Передо мной сидел тяжелый человек. На него должен был пойти материал поинтересней металла: сплав науки и политики. Научная политика — вот такая у человека профессия. Нет, не профессия (не существует такой), а род деятельности.
Про себя я называл его командором (имя-отчество записано на листке вместе с телефоном и названо при рукопожатии, но тут же напрочь вылетело из головы и… не посматривать же в бумажку. Совсем уж неприлично было бы).
Он принимает меня после звонка к нему нашего бывшего директора Карцева. А Карцеву позвонил Стриженов. Но сейчас это все неважно. Это все подробности, которые могут оказаться к тому же и ничего не значащими подробностями. Все зависит от предстоящего разговора.
А разговор и не начинался. И командор, кажется, и не спешит особо его начинать. Что-то мне буркнул-пророкотал односложное. Но я понял, что меня приглашают садиться. Подошел к столу и сел в кресло, в которое сразу и погрузился чуть не до ушей. Кресло оказалось гораздо мягче, чем на вид: его податливость скрывалась холодным блеском кожаной обивки малахитового цвета. Командор посмотрел на меня из-за стола сверху вниз: сам-то он сидел не в кресле, а на жестком стуле. Посмотрели недружелюбно, отрывисто бросил:
— Значит, не нравится тебе северцевская система? Нехороша, что ли?
Я еще раньше решил, что разговор буду вести предельно четко, без эмоций и перегибов, а теперь только укрепился в своем намерении.
— У Северцева много интересного, — ответил я, — много хороших отдельных программ. Но это не типовая система. И типовой она быть не может. И это принципиально, а не из-за недоделок. Я специально эту систему изучал. Есть и отзыв, у меня экземпляр лишний.

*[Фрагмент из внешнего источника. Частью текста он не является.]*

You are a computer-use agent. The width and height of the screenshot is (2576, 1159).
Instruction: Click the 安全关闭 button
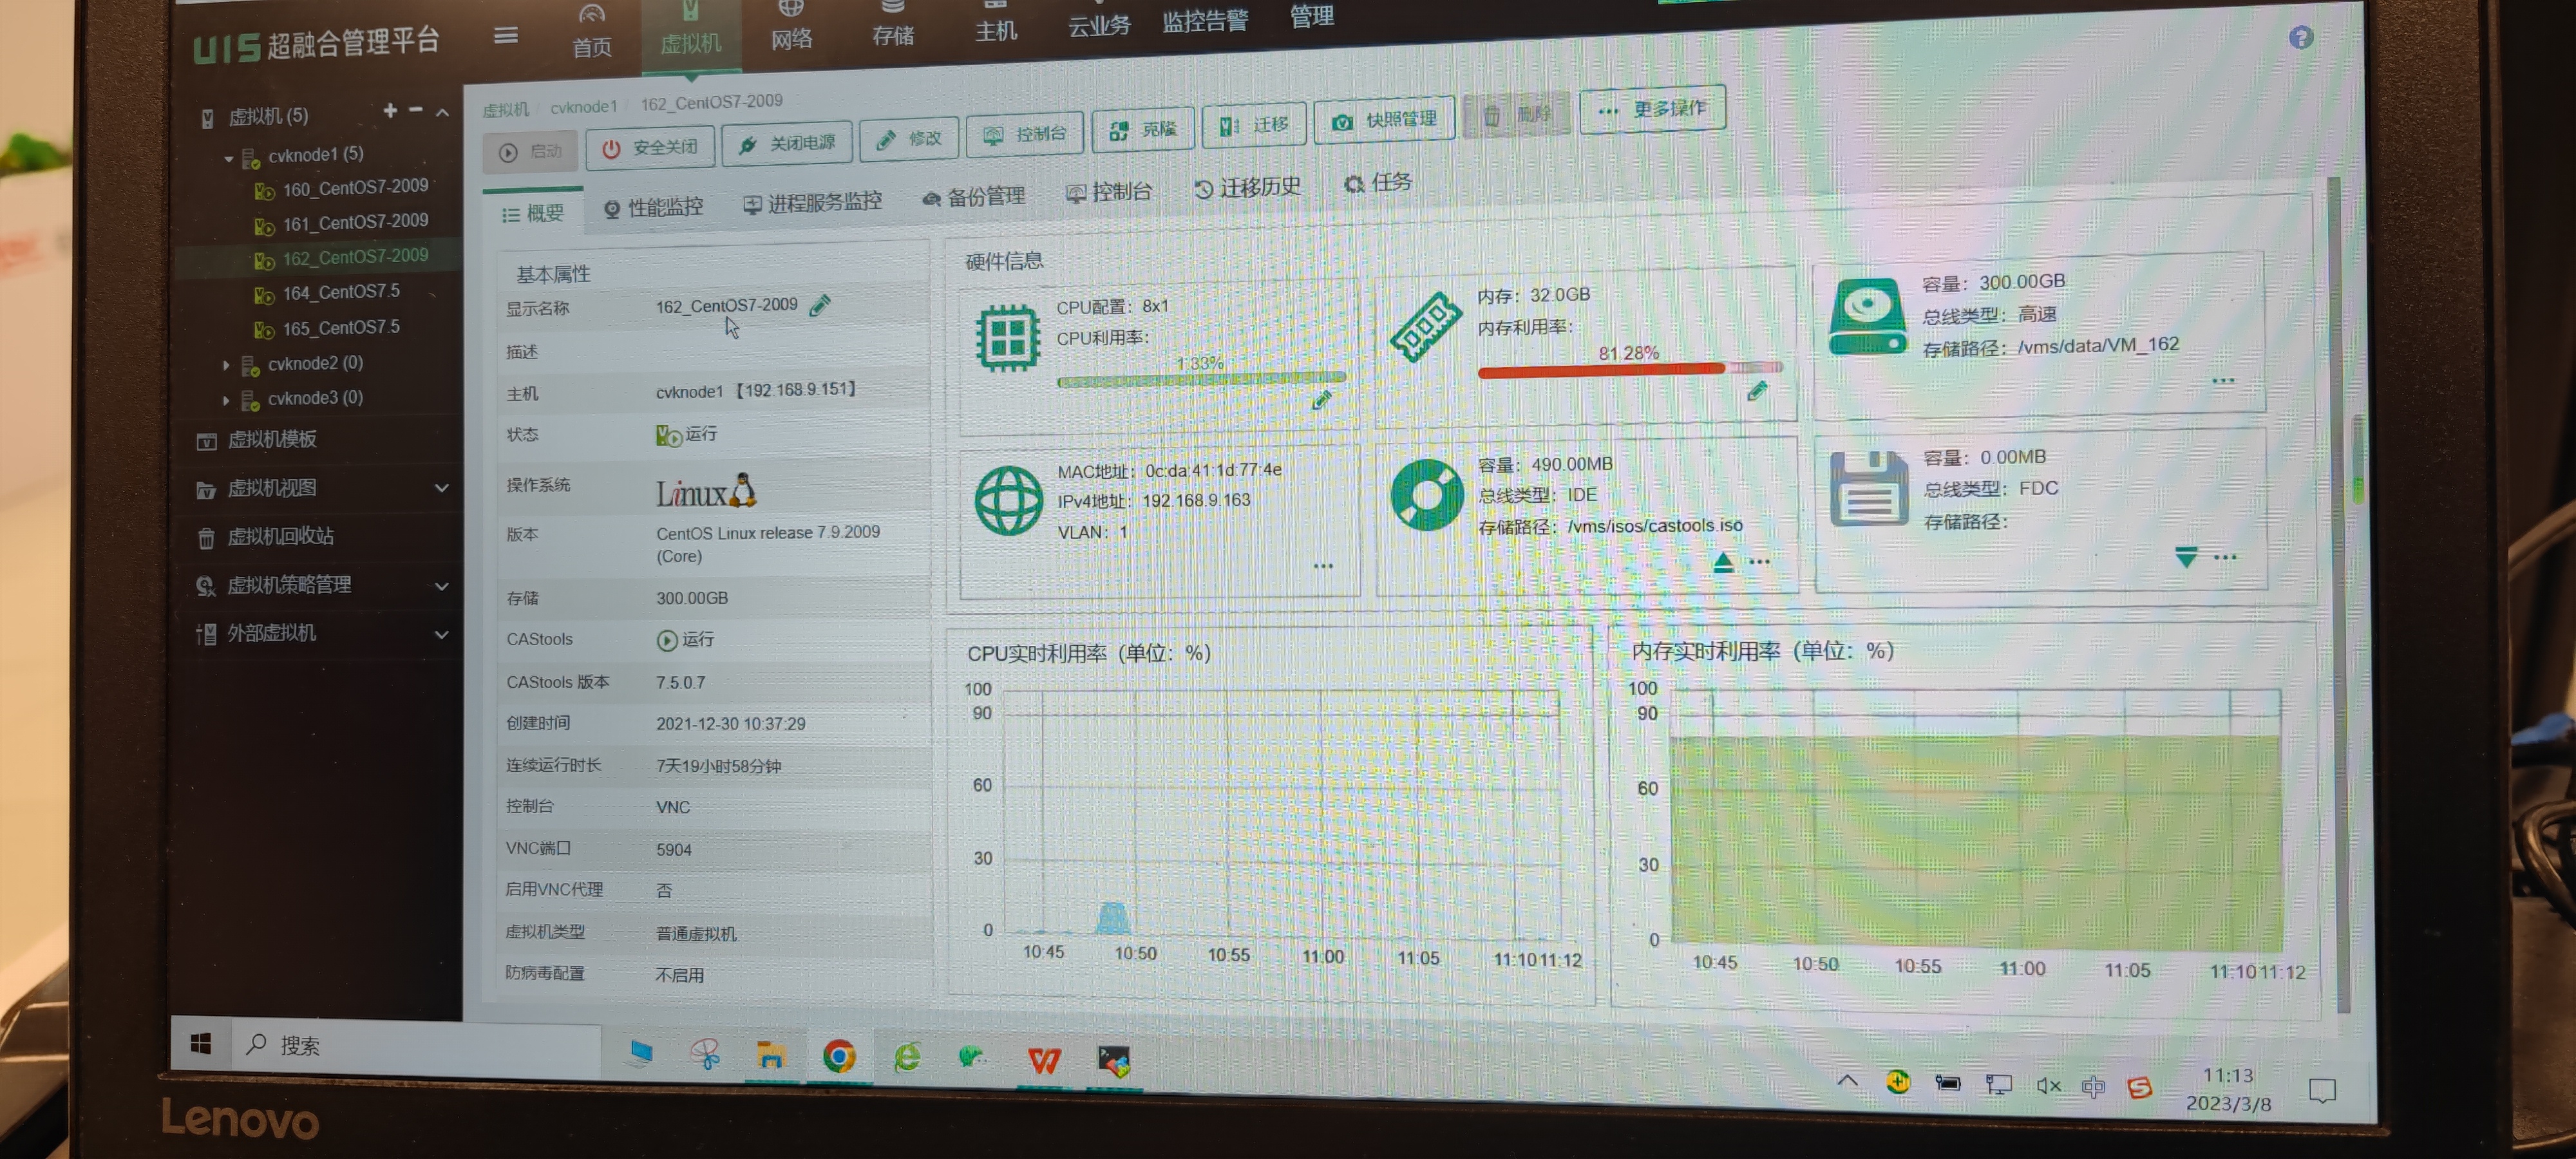[x=650, y=148]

— Не нужно экземпляра, — прервал он меня. — Пока не нужно. Мне вчера уже о нем докладывали. У нас тут мнения, в общем-то, похожие выходят. Так что, и кроме тебя, не все спали, учти это.

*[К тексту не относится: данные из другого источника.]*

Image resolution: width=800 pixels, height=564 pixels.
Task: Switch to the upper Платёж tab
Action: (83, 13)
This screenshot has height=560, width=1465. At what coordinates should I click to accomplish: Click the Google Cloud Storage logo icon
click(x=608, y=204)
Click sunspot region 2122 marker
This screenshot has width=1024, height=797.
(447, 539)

(Ага, значит, не просто так мне только через день назначили. Значит, здесь времени не теряли. Тогда можно, наверное, и покороче.)
А командор что-то загрустил. Невероятно, но это же было видно. Загрустил и куда-то устранился. Что-то калькулировал про себя, грустно выстукивая но нежной, лакированной поверхности стола мощными квадратными ногтями. Потом продолжал, обращаясь и ко мне, и как бы к самому себе:
— Нн-да… вроде бы не получается, Мне о твоем отзыве давно Карцев уже говорил. Надо было бы давно разобраться. Да как-то все критику на потом откладываешь, Ну а позавчера. Карцев когда позвонил, я своих здесь расшевелил…
— Н-да… Ну что ж… Жаль, Жаль, конечно. Я планировал на наше министерство курнловскую систему ставить. Уже через год. Была идея собственную разработать, да тут начали со всех сторон: типовая, типовая… Это, мол, прогрессивно, это наш завтрашний день, в общем, давление было массированным, можешь мне поверить.
— Это действительно прогрессивно, — сказал я. — Нужна именно типовая система: без нее никак. Но дело-то в том, что куриловская не типовая. Не с того конца Северцев ее начал делать.
— А ты знаешь, с какого надо? — вопрос, которого следовало ожидать.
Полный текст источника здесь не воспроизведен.